A federal district court judge has approved what plaintiffs’ attorneys have called an $11 million settlement in another so-called excessive fees case, though the actual cash outlay will be significantly less.

Under the terms of the settlement of the class action lawsuit, approved by U.S. District Judge John Jarvey, Principal has agreed to pay $3 million into a settlement fund (which also includes payment for attorneys’ fees), as well as agreeing to reduce plan fees going forward by at least $8.1 million. Pensions & Investments reports that Principal will reduce administrative expenses of the plans to seven basis points from 14 basis points, and has also agreed to add a self-directed brokerage window to its defined contribution plans. Participants will also be able to invest in non-Principal funds.

The class action lawsuit claimed that employees of Principal only had the option of investing in Principal-branded funds for their company-sponsored retirement plans, “whereby the plans paid, directly or indirectly, higher than reasonable fees.” The participants alleged that the retirement plans used Principal investments and administrative services “because Principal, its subsidiaries and its officers benefited financially from the fees,” according to P&I, citing court documents.

A preliminary settlement in the case, Anderson et al. v. Principal Life Insurance Co. et al., was reached in late June.
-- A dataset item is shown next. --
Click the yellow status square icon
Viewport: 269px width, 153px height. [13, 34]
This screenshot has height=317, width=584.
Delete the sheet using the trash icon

The two plans had a total of about $2 billion in assets as of Dec. 31, 2014, and all of the investment options were Principal funds, according to court documents.

The participants also alleged that the defendants breached their fiduciary duty by entering into a vendor relationship with Principal for administrative services.

Principal denied wrongdoing, according to the settlement agreement. “The company states that it is entering into the agreement solely to eliminate the burden and expense of further litigation,” the agreement document said, according to the report by P&I.